■ Records to process
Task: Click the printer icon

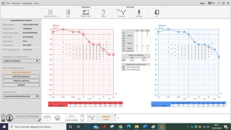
---
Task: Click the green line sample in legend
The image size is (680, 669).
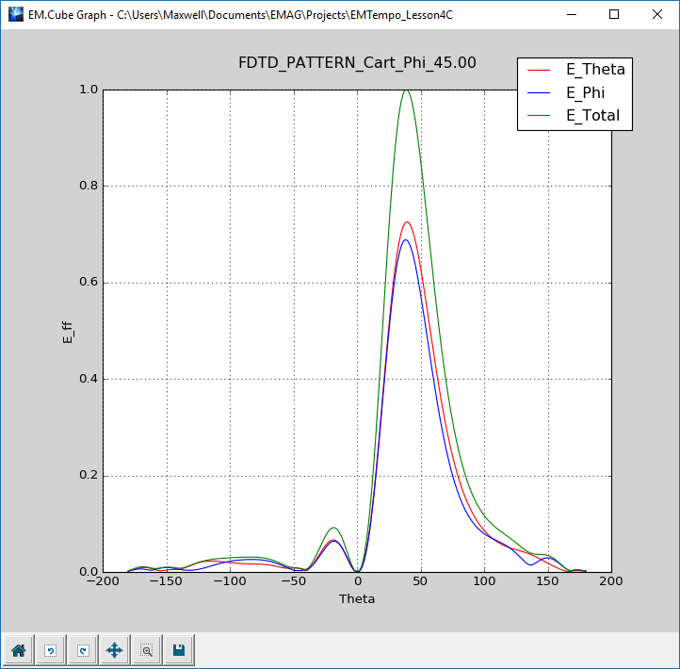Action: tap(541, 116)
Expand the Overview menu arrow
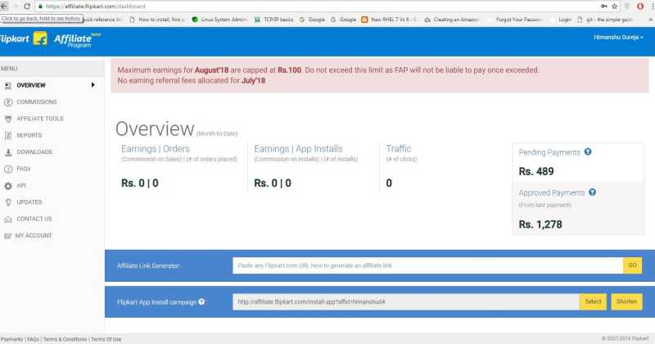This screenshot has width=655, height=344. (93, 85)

■ Problem to work on
After reading through the material, report every line that holds "Task".

■ The answer
Task: Click the printer icon
Task: Click the green line sample in legend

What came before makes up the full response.